We're beginning a new study, looking at black history from Africa to America.  We are using the book A Kid's Guide to African American History as a spine and working our way through.

Yesterday we read about the ancient African kingdoms of Nubia and Egypt. We made sandstone columns. They were a little crumbly to carve so we thought we'd wait to carve them when they hardened. Yeah. Today they are too hard. Oh, well. It was fun to play with sand in December. 

Impatiently waiting for the dough to cool

Molding it into a column


Today we started and read half-way through the exciting book, The Slave Ship by Emma Gelders Sterne This is the story of the ship , the Amistad, which was a sugar schooner from Cuba overtaken by slaves recently arrived from Africa in 1839. They captured the ship and attempted to sail back to Africa. The white navigator onboard tricked them into sailing to America where their case was heard by the supreme court and, unbelievably, they were sent back to Africa!

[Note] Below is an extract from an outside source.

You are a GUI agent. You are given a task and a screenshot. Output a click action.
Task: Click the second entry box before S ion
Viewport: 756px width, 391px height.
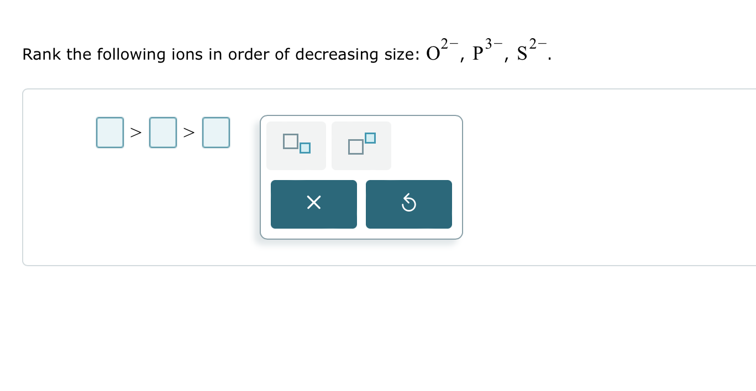pyautogui.click(x=163, y=132)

The story is exciting and sometimes funny and it is giving us LOTS to talk about. We are exploring the attitudes of the Cuban slave trader (the poor Africans are better off now that they live in a civilized country), the Cuban plantation owners (examining the slaves on the auction block, considering them as stupid and animal-like, even as they sail the ship), the young slave boy of the captain who, although black was born into slavery and considers the Africans as stupid and ungrateful for their opportunities (since he is given beautiful clothes and a job for an important man). We are discussing the importance of material goods and a "civilized" life vs. freedom and fewer opportunities. We are seeing the brutality (although not over the top for an 8 and 10 year old) of the life of the African slaves. Most of all, we are getting a wonderful picture of the humanity of the African people, their pride and spirit.